> _Page_:
Thursday, 31 August 2023

Seeing the World for the First Time

 


Geocarta Nautica Universale (Color) Public Domain


In 1523, in Spain, two men set about making a map of the world. They were well equipped for the task. One was Giovanni Vespucci, cartographer to the King of Spain and nephew of the great Amerigo. The other, Captain Juan Elcano, had returned the previous year after completing the first ever circumnavigation of the world. He had been second-in-command of Ferdinand Magellan’s expedition. Magellan himself lost his life in the Spice Islands. The expedition had taken nearly three years and was a feat of navigation no less intrepid than the Apollo 8 mission that first rounded the far side of the moon.

I am in the dimly lit basement of the Royal Library at Turin, looking at the very map. It is exquisitely drawn and coloured on 12 sheets of cotton canvas. It is nearly twice as wide as my arm span. It looks a bit like a modern Mercator projection, but it is not. Mercator was only eleven years old. Navigators in the 16th century knew that the Earth was round and had a fair idea of its circumference.   They knew of the Americas but not what lay beyond or whether they could get through or round them to Asia. They found the way and what did lie beyond was the Pacific Ocean taking up a third of the map, and demonstrated for the first time in history.

But what of the world that the map reveals? Europe, the Mediterranean and Black seas were well known and accurately drawn. North Cape and the Arctic Ocean had yet to be properly explored. The Caribbean and Central America, already discovered by Columbus, appear in detail. The rest of the eastern seaboard of North America is still unknown, except for a ghostly, detached sketch of Florida.

The east coast of South America for is shown in detail, right down to the first ever representation of Cape Horn. Magellan rounded the Horn, through what we now call the Magellan Strait. He did not know how close he had passed to the northern tip of the Antarctic Peninsula. The great continent of Antarctica does not feature on the map. It was not the only continent that he would miss.

> _Exercise instructions_:
A) According to the passage on the 1523 world map, why were the two men well equipped to make a map of the world?
B) Copy the passage on the 1523 world map word for word, starting with "But what of" and going on through "he would miss.".
These entries have no connection to the passage on the 1523 world map.

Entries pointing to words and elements
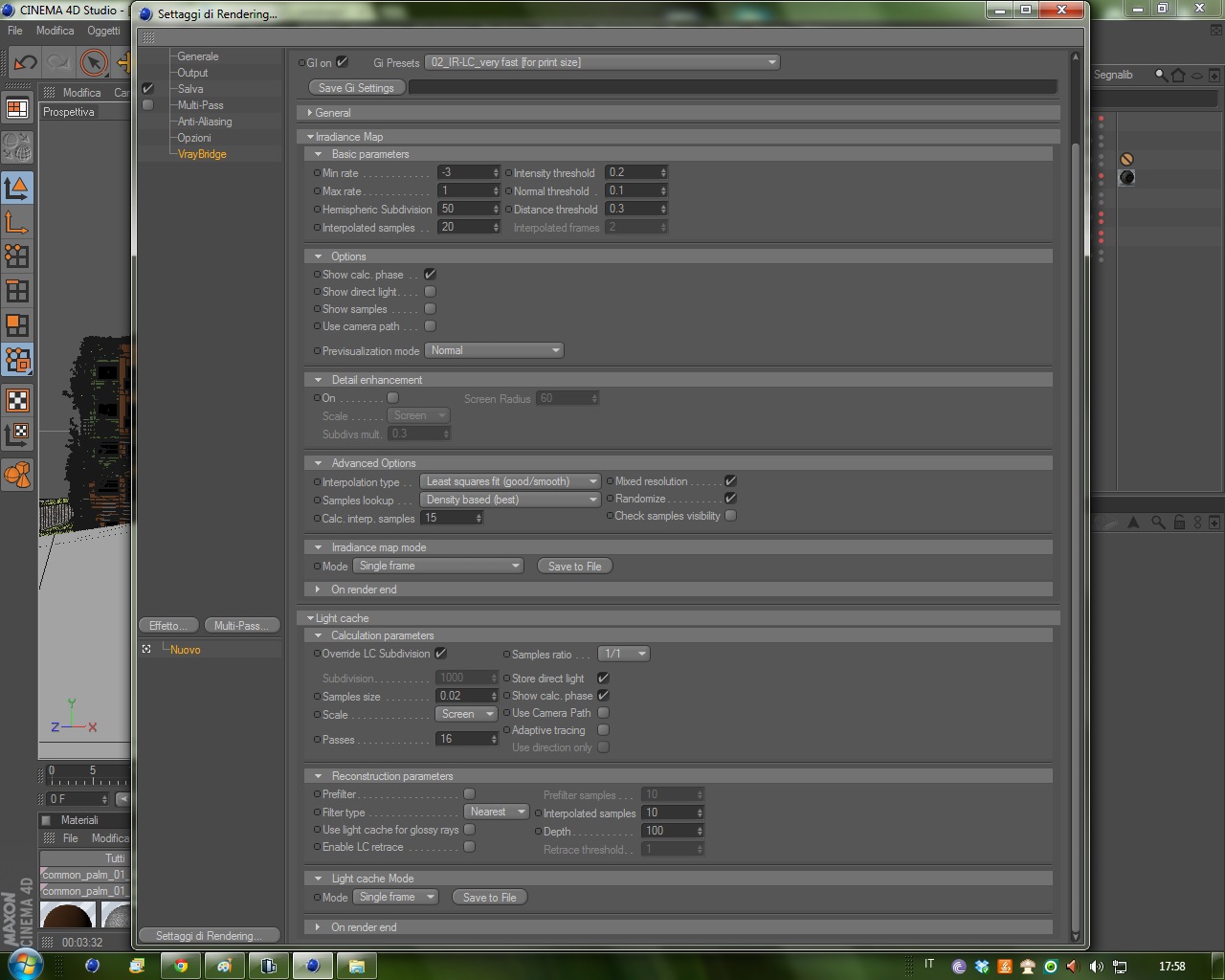Screen dimensions: 1225x980
Task: Click the Undo arrow icon
Action: (25, 63)
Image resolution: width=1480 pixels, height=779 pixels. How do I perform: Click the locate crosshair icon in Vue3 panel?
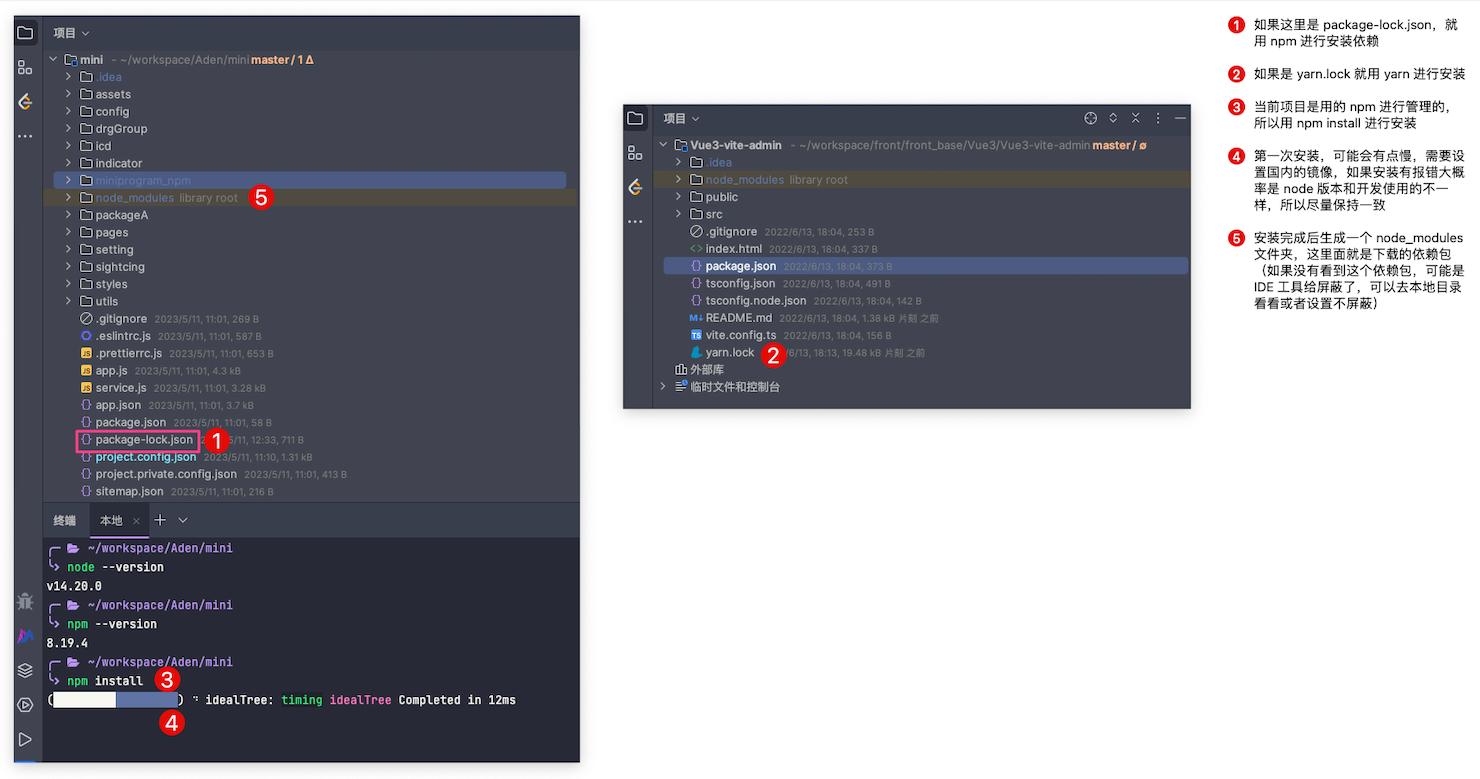point(1091,118)
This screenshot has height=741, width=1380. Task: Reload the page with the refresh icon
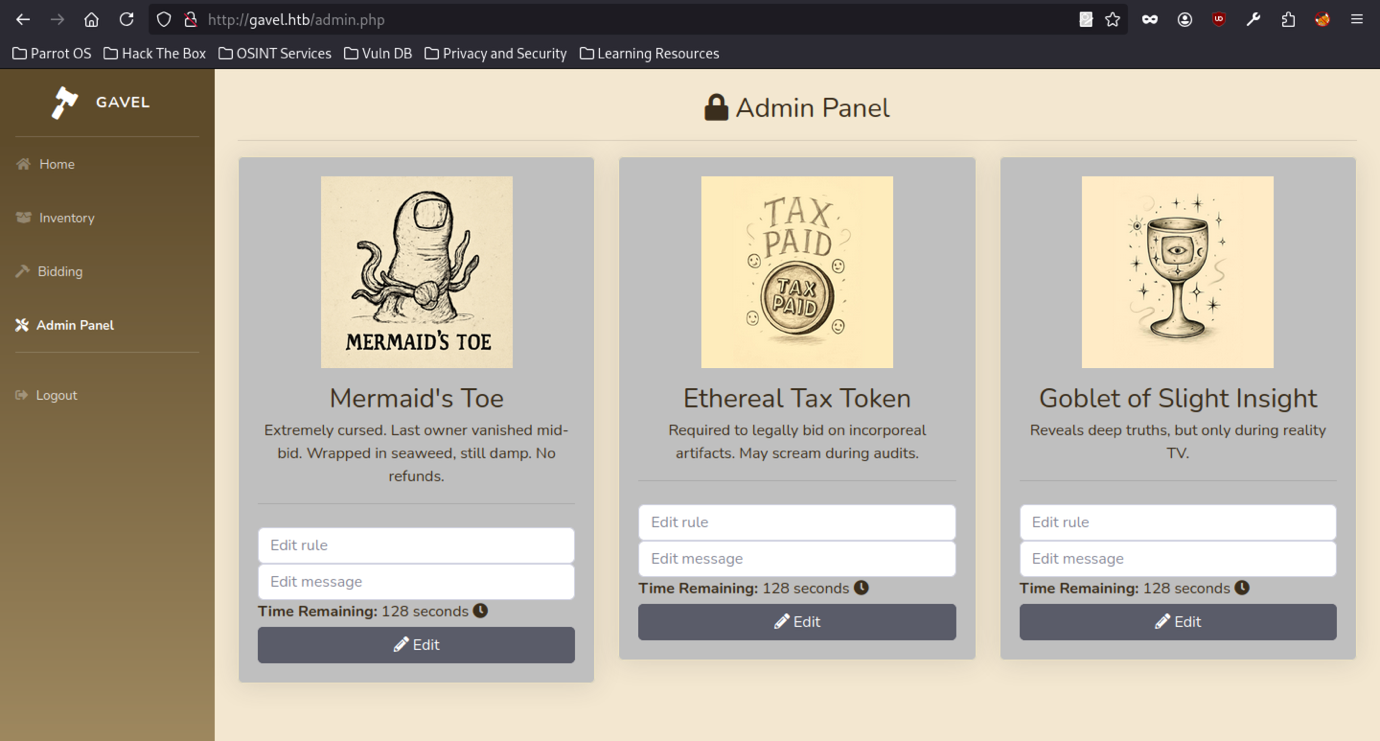(x=126, y=19)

> _Set of answers_:
A) Giovanni Vespucci was cartographer to the King of Spain and nephew of the great Amerigo. Captain Juan Elcano had returned the previous year after completing the first ever circumnavigation of the world as second-in-command of Ferdinand Magellan's expedition.

B)
But what of the world that the map reveals? Europe, the Mediterranean and Black seas were well known and accurately drawn. North Cape and the Arctic Ocean had yet to be properly explored. The Caribbean and Central America, already discovered by Columbus, appear in detail. The rest of the eastern seaboard of North America is still unknown, except for a ghostly, detached sketch of Florida.

The east coast of South America for is shown in detail, right down to the first ever representation of Cape Horn. Magellan rounded the Horn, through what we now call the Magellan Strait. He did not know how close he had passed to the northern tip of the Antarctic Peninsula. The great continent of Antarctica does not feature on the map. It was not the only continent that he would miss.